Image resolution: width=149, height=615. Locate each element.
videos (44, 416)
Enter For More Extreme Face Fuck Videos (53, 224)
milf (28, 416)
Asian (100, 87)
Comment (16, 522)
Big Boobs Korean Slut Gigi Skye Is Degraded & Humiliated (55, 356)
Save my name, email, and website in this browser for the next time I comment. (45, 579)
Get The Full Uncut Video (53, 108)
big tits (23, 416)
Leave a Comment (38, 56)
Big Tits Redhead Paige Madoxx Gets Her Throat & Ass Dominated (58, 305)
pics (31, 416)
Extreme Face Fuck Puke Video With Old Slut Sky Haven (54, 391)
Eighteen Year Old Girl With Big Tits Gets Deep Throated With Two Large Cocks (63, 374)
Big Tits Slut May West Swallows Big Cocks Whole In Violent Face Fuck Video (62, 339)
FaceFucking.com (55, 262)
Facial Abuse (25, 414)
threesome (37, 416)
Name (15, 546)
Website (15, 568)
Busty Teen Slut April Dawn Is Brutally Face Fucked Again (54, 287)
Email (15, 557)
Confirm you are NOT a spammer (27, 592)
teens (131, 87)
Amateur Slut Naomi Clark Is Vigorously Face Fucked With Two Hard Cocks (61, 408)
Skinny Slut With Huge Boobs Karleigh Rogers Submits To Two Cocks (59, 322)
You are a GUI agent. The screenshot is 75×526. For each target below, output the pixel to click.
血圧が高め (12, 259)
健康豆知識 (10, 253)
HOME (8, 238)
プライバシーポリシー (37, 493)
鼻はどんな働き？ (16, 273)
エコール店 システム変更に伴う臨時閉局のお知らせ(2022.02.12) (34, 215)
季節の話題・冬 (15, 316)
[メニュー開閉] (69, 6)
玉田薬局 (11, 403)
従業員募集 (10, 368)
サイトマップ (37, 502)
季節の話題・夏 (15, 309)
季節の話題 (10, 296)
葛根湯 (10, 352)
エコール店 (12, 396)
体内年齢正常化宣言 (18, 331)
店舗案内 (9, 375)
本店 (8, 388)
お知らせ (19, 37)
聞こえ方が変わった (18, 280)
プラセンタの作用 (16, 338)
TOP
* * * * * * * * *
(Your goal) Please identify every row above that contains the string "With" and copy each of those rows in full. Case counts.

(Correct output)
Extreme Face Fuck Puke Video With Old Slut Sky Haven (54, 391)
Eighteen Year Old Girl With Big Tits Gets Deep Throated With Two Large Cocks (63, 374)
Amateur Slut Naomi Clark Is Vigorously Face Fucked With Two Hard Cocks (61, 408)
Skinny Slut With Huge Boobs Karleigh Rogers Submits To Two Cocks (59, 322)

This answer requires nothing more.